- **TAREFAS DO EXERCÍCIO**:
• a. Transcreva do texto sobre o ICMS no Simples o trecho que vai de "Voltado principalmente às" até "optantes do Simples.", incluindo este último.
• b. No texto sobre o ICMS no Simples, qual ação o Conselho Federal da OAB usou para questionar o convênio do Confaz?

Tofolli suspende regra de recolhimento do ICMS no comércio eletrônico para empresas do Simples

 

a liminar concedida pelo ministro Dias Toffoli derrubou dispositivo que determinava que as empresas do Simples Nacional recolhessem um diferencial de alíquotas do ICMS nas vendas interestaduais para consumidores finais. A exigência consta no Convênio ICMS 93, de 2015, que está em vigor desde 1º de janeiro.

Voltado principalmente às empresas e-commerce, o convênio do Conselho de Política Fazendária (Confaz) foi questionado pelo Conselho Federal da Ordem dos Advogados do Brasil (OAB) por meio da Ação Direta de Inconstitucionalidade 5464.

Íntegra da decisão

A norma vale para todas as empresas que realizam operações para outros Estados a consumidores finais. Mas a OAB questiona apenas o artigo que estende a obrigação às companhias optantes do Simples.

Ao conceder a liminar, Toffoli destacou que o convênio fere o tratamento diferenciado ao qual as empresas do Simples deveriam estar sujeitas. Isso porque as companhias, além de sua alíquota unificada, teriam que recolher também o diferencial de alíquotas. O magistrado salientou ainda que a alteração só poderia ser feita por lei complementar. Ainda não há data para o julgamento do mérito da ação.

“A Constituição dispõe caber a lei complementar – e não a convênio interestadual – estabelecer normas gerais em matéria de legislação tributária, especialmente sobre definição de tratamento diferenciado e favorecido para as microempresas e para as empresas de pequeno porte”, afirma o magistrado em seu voto.

A liminar deverá ser analisada pelo plenário do STF. Não há data para isso nem para a análise do mérito da ação.

Para o assessor jurídico do Conselho Federal da OAB Oswaldo Pinheiro Ribeiro Junior o convênio, na prática, aumenta o total do imposto pago pelas empresas do Simples. “A sistemática burocratiza a vida das empresas optantes do regime”, diz.

O Convênio do Confaz ainda é questionado na ADI 5.469. A ação, de autoria da Associação Brasileira de Comércio Eletrônico (Abcomm), questiona a norma como um todo, e também tem como relator o ministro Toffoli.

- **DADOS DISPONÍVEIS**:
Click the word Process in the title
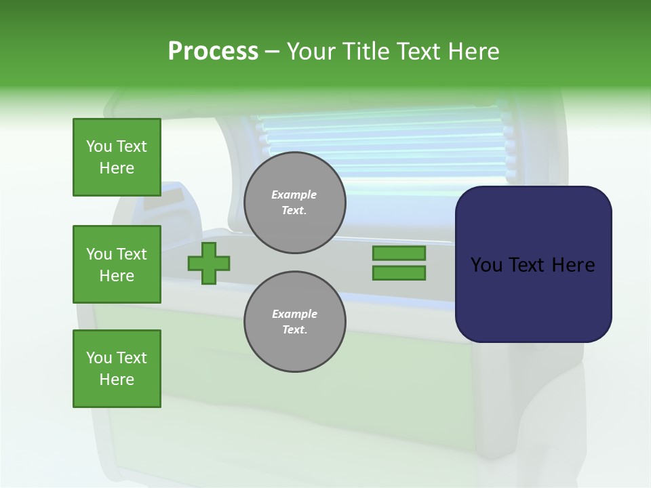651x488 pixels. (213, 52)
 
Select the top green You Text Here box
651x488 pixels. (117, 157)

--

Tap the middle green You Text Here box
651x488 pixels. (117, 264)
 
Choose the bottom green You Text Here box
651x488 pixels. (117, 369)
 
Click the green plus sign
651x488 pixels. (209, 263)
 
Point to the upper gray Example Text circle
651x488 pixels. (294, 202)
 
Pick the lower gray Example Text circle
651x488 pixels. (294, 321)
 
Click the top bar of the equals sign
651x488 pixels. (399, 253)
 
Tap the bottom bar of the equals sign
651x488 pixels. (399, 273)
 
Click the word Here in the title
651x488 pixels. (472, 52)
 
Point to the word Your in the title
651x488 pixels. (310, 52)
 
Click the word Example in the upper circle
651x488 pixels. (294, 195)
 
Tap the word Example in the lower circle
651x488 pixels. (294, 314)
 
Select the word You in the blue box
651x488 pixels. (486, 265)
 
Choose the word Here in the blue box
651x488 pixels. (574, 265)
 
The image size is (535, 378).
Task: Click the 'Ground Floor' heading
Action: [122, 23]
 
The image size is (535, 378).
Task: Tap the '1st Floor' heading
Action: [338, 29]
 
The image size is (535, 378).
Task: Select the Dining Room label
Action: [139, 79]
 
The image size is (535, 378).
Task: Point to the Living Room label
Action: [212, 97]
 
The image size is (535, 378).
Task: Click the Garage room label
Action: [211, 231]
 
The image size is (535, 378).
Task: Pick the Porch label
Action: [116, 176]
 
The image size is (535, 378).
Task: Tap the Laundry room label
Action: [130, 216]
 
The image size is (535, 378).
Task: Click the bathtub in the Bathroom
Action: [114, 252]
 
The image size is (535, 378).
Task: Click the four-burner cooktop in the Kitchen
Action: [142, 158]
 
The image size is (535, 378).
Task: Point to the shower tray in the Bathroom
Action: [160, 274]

- **RESPOSTAS ESCRITAS**:
• a.
Voltado principalmente às empresas e-commerce, o convênio do Conselho de Política Fazendária (Confaz) foi questionado pelo Conselho Federal da Ordem dos Advogados do Brasil (OAB) por meio da Ação Direta de Inconstitucionalidade 5464.

Íntegra da decisão

A norma vale para todas as empresas que realizam operações para outros Estados a consumidores finais. Mas a OAB questiona apenas o artigo que estende a obrigação às companhias optantes do Simples.

• b. A Ação Direta de Inconstitucionalidade 5464.